= Assignment =
For each line in the data that includes "Android", make a copy.

Records drawn from a dataset
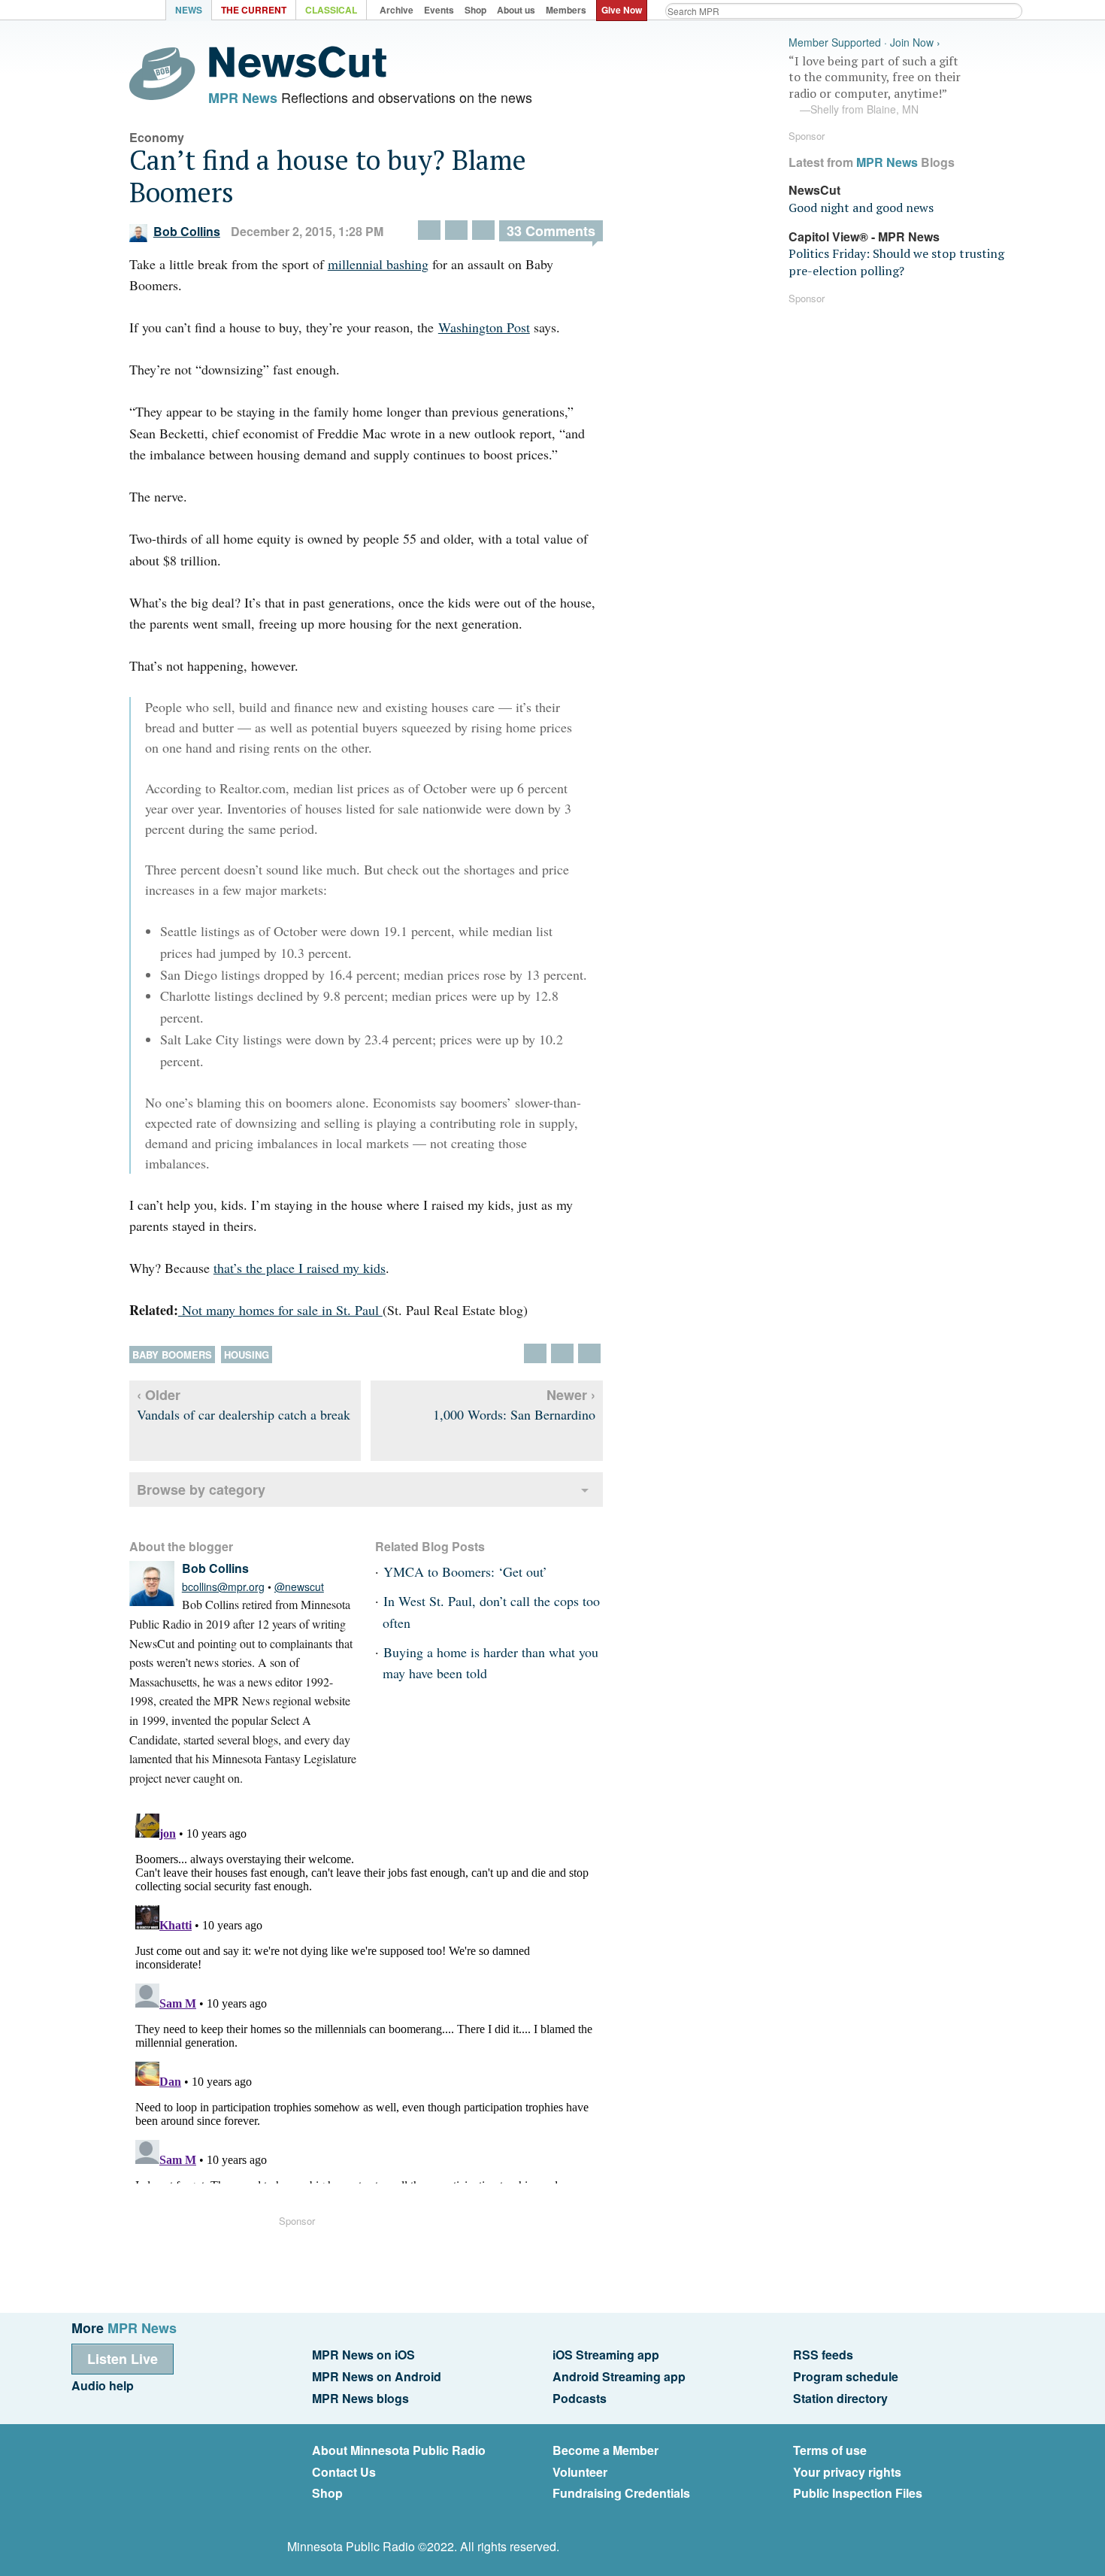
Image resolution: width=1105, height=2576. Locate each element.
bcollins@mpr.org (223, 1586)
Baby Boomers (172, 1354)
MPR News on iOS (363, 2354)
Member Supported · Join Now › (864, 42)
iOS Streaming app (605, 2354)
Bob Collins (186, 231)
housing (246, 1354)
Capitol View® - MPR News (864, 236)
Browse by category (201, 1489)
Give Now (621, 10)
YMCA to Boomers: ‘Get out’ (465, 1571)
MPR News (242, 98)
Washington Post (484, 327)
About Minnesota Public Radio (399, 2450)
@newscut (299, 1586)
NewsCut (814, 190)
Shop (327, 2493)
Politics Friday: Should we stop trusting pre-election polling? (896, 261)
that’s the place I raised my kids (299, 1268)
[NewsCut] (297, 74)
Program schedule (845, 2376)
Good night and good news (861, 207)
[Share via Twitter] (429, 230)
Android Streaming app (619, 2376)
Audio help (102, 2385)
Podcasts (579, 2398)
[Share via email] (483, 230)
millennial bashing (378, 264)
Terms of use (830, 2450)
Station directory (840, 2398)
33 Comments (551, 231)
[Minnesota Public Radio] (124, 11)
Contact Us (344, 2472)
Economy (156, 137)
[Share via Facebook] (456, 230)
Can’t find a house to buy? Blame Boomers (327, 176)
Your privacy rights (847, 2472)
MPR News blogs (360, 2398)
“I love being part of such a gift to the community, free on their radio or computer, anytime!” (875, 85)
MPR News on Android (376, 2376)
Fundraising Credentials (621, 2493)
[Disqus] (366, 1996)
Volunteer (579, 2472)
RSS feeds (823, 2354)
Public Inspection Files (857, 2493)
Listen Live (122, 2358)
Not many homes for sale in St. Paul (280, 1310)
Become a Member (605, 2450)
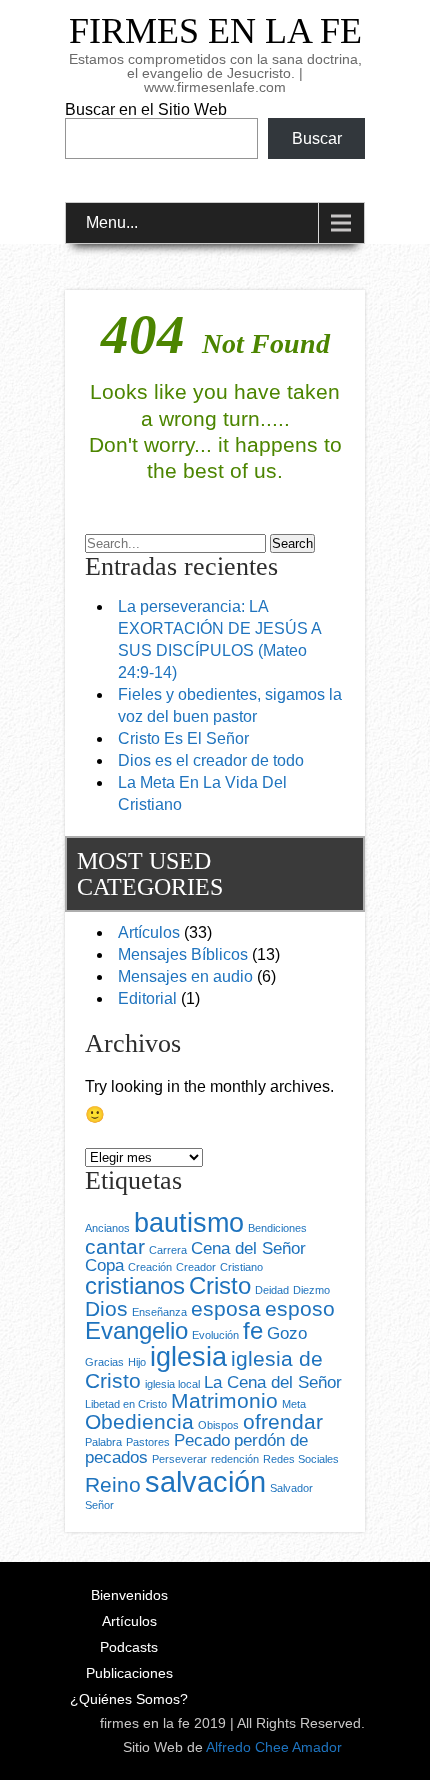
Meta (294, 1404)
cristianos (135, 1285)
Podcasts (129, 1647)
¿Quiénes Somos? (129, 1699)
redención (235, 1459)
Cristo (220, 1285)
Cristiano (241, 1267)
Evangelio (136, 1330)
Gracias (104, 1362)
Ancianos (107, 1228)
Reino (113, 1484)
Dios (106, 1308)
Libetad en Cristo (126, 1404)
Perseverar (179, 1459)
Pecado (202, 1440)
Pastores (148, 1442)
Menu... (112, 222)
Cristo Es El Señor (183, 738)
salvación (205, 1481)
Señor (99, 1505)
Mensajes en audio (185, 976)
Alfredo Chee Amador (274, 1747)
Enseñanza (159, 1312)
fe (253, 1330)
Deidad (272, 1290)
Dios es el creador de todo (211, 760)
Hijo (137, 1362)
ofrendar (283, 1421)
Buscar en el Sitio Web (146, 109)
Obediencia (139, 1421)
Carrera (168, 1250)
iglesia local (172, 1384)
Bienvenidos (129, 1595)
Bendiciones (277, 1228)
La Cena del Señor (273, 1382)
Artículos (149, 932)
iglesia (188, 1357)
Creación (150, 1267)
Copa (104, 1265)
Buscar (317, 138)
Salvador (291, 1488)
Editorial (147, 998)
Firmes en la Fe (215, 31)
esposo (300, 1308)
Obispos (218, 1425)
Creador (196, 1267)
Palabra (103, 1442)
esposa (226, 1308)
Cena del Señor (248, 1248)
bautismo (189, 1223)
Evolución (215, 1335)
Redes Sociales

= Response below =
Android Streaming app (619, 2376)
MPR News on Android (376, 2376)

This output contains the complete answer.